1 Thessalonians 5:21
“Test all things; hold fast what is good.”
The clear imagery that stuck with me when quieting myself for the new year was that of 5 stones. As many would, I reached for my Bible and instinctively began reading from 1 Samuel 17. I soon reached v40, which is usually the subject of many teachings; the anatomy of David's victory being laid out as the blueprint for spiritual victory.
Yet my eyes fell back on the preceding verse, "David girded his sword over his armour and tried to walk, for he had not tested them. So David said to Saul, "I cannot go with these, for I have not tested them." And David took them off" 1 Sam 17:39
It was the word "tested" that caught my eye- which was repeated in the span of this verse. In Sunday school, the picture we are painted is oft that of Saul's armour was to big that David chose not to wear it, and many times in Church the emphasis has been on us not taking up "man's" armour but rather the spiritual armour of God. Indeed, these are valid and important points but they were not the reasons that David gave.

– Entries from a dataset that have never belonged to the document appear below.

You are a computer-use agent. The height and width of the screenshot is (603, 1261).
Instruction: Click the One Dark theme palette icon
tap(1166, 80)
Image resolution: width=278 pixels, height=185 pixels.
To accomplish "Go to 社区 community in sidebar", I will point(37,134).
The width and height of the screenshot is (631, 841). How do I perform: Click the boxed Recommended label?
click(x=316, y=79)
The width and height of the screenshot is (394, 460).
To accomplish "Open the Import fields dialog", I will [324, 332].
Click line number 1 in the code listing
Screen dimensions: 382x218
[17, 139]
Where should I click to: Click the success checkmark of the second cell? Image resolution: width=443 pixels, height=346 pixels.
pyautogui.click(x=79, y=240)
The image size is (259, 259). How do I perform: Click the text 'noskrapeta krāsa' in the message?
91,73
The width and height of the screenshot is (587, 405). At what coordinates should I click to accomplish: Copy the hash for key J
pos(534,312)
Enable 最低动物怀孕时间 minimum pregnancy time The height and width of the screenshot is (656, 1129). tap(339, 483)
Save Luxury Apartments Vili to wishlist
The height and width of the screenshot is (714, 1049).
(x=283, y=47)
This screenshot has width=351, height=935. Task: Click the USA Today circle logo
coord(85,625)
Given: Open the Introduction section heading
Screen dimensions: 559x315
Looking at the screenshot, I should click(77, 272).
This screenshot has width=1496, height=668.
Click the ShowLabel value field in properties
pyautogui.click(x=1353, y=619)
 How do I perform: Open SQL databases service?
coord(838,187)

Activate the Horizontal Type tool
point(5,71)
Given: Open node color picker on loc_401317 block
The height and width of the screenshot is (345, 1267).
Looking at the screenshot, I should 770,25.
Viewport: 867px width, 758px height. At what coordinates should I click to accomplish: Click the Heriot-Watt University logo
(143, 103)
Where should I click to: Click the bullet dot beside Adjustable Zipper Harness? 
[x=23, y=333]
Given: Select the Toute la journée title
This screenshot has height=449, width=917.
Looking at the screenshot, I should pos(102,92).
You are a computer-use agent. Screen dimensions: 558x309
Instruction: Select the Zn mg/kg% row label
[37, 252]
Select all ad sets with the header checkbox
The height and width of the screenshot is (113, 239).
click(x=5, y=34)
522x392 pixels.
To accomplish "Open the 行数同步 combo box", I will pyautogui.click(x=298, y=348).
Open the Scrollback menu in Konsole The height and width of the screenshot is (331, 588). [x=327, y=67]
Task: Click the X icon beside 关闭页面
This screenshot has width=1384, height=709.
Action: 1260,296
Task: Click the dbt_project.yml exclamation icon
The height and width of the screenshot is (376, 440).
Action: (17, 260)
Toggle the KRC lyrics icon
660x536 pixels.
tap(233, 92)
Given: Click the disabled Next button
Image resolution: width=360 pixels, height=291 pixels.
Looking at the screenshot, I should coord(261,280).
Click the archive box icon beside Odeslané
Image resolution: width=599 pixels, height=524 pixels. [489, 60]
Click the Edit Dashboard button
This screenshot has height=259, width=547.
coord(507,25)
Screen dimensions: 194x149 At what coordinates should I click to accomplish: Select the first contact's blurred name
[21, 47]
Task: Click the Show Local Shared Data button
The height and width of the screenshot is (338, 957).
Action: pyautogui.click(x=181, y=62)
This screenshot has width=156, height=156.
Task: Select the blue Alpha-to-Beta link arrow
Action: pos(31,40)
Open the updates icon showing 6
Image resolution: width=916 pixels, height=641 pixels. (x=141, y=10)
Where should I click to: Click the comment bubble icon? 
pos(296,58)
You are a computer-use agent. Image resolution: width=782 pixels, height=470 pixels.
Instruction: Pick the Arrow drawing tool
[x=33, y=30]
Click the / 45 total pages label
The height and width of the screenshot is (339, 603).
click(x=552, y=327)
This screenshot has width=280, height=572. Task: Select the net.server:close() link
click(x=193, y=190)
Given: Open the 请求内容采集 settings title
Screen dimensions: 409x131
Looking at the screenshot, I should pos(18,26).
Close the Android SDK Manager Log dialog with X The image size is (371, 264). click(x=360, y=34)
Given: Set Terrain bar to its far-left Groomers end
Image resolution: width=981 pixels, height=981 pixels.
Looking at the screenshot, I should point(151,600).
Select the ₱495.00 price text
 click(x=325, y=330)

Instead, David's wisdom lay in choosing that which was "tested". He knew walking into battle with something that was unproven (the other translation of the Hebrew word nasah)- no matter how sturdy or precious it may seem-would be the most foolish decision he could make. The word "nasah" is the word used in Genesis 22:1 when God tested Abraham, the word Moses used in Exodus 20:20 after he delivered the 10 commandments to the Israelites. It is also the word used when the Bible describes the Israelites "testing God". Let it be that when God tests our lives we are found worthy, and that we will not be guilty of testing the Lord our God in our walk.
Still this prompts the first question- what does it mean to "test"? A particularly holistic definition is "to establish the presence, quality or genuineness (of something)". We are all no strangers to being tested at different stages and in aspects of life- and theses tests are important for the testing of our faith will yield much fruit (James 1). Yet this year, we are also to be doing this "testing".
1 Thessalonians 5:21 admonishes us to test all things. What then are we to test?
Amongst other things, we are to test the spiritual truths in our lives. This is not about being a skeptic of the Word of God, nor is it about "dipping our toes" into every new message we hear. Quite the contrary, given the context of 1 Sam 17:39, we are to find a truth or a select few truths that we have tested and proven in our lives that can undergird our walk to steady us through the times ahead. Once we have found these "good" truths, we are to "hold fast" to it.
Now how are we to test these truths? Undoubtedly, it has to be done in the context in our daily lives. By continually placing truths like faith, love, healing, prosperity, prayer into action, that is how we test and perfect the Word of God in our lives. Thus, when the time arises that we need to slay our Goliath, these truths will be our slingshot and five smooth stones- our weapons of choice to overcome the opposition of the enemy. This is the message God has brought to remembrance so that we will be ready for the times ahead.
Testing all things also speaks of discernment in our lives. Interestingly, "nasah" is also used in Ecclesiastes 2:1, where the poet writes of himself "I will test you with pleasure… And behold, that too was futility". This is not to say that we are not to find happiness in life. Rather, there must be discernment in our lives to discover aspects of futility, and to unmask areas that we seek fulfilment in that will eventually amount to little spiritual gain. Having tested those areas, we are then to "take them off" just as David did.
As we go into 2018, let us ponder over these questions: What things have we tested- and what have we not? Which spiritual truths have we held fast to and proven in our spiritual walks? In the year ahead may God give us the discernment and wisdom to test all things, so that we form a firm foundation for the future seasons in our lives.